RECORDS SUPPLIED –
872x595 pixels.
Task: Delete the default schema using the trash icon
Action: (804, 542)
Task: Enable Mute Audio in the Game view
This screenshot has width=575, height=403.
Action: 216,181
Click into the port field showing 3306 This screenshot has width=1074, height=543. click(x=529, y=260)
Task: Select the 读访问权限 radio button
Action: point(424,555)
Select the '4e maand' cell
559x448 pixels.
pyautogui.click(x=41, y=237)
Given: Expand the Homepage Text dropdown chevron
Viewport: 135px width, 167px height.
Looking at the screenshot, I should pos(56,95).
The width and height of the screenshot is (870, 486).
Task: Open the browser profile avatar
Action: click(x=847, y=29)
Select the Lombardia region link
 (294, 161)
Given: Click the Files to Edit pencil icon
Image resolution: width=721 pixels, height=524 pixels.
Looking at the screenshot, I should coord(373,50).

---

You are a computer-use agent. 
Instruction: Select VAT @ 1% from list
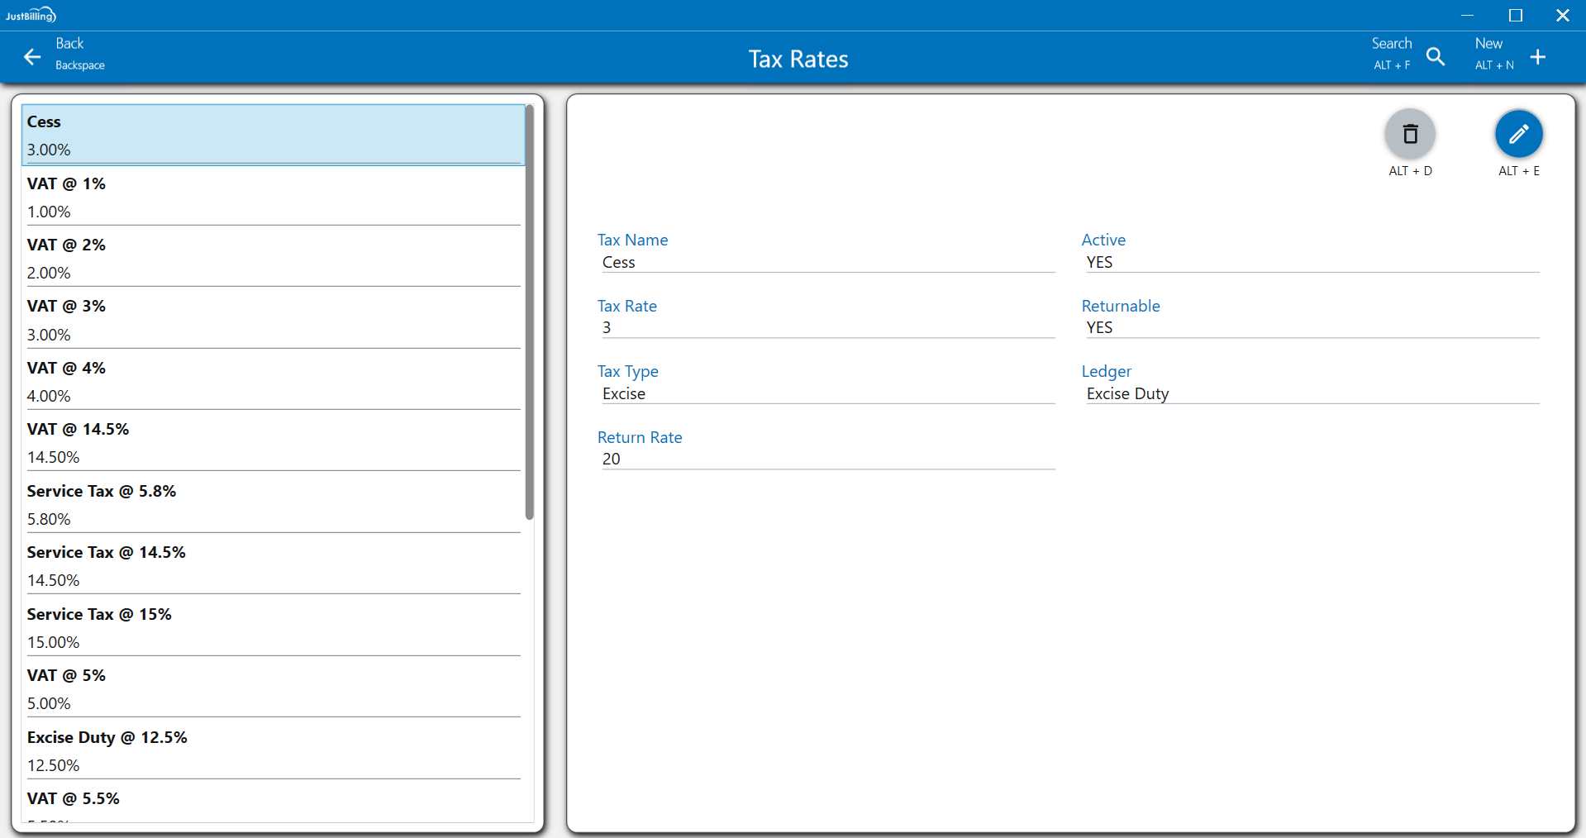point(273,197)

--

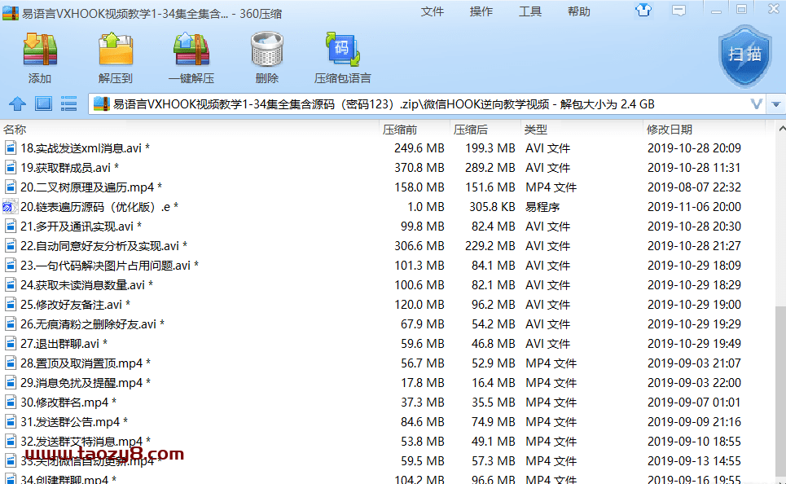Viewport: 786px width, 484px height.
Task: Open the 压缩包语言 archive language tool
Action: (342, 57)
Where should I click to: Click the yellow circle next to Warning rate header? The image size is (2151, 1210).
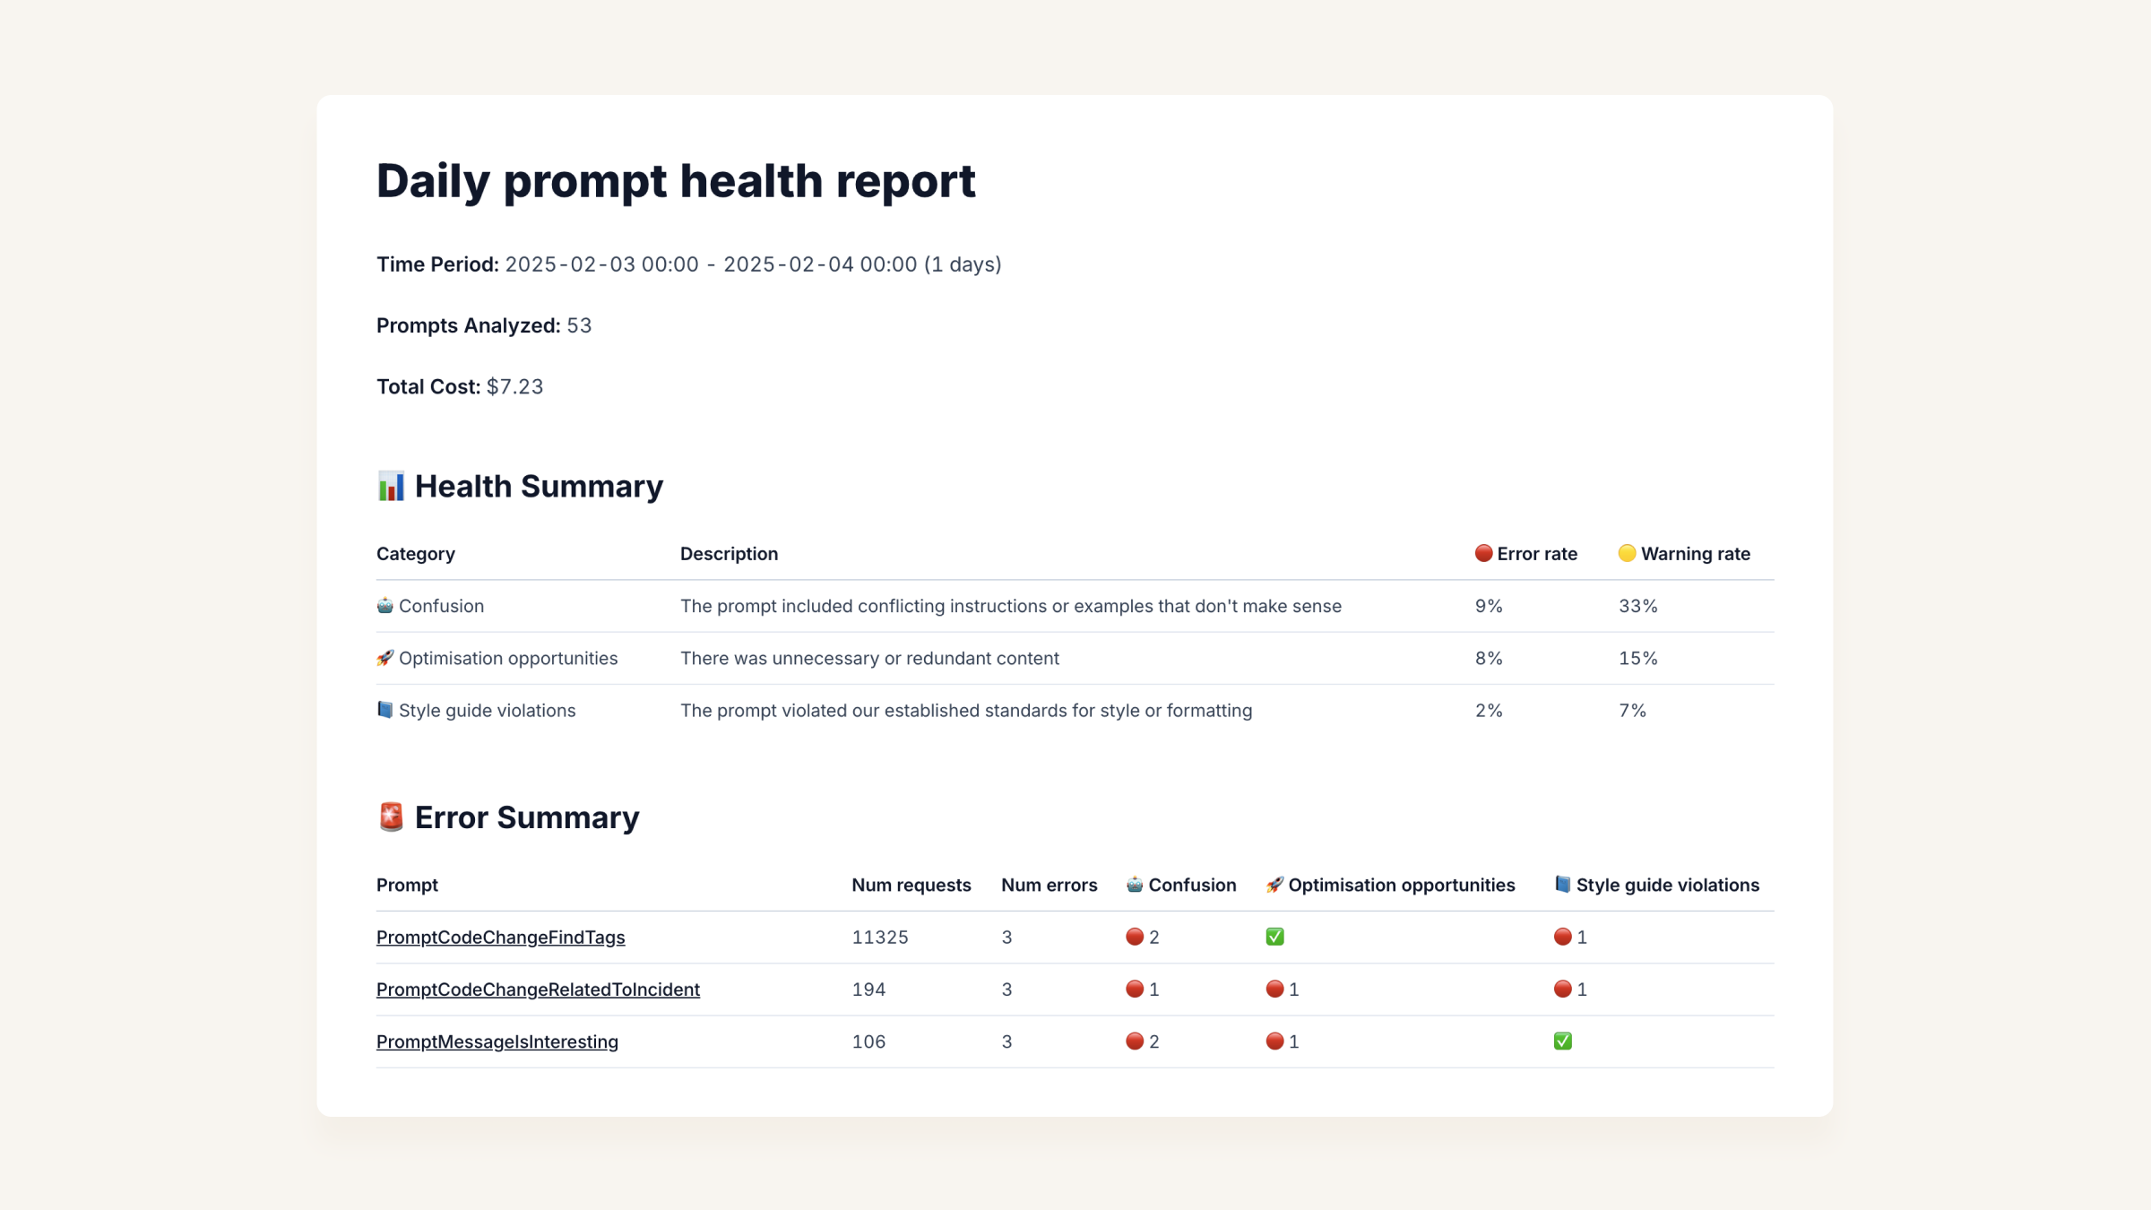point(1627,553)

WHAT THE EXERCISE ASKS – Search the preceding listing for "Given" and extract every line where it is found.

RESULT BELOW –
Given: Expand the Homepage Text dropdown chevron
Given: Click the Files to Edit pencil icon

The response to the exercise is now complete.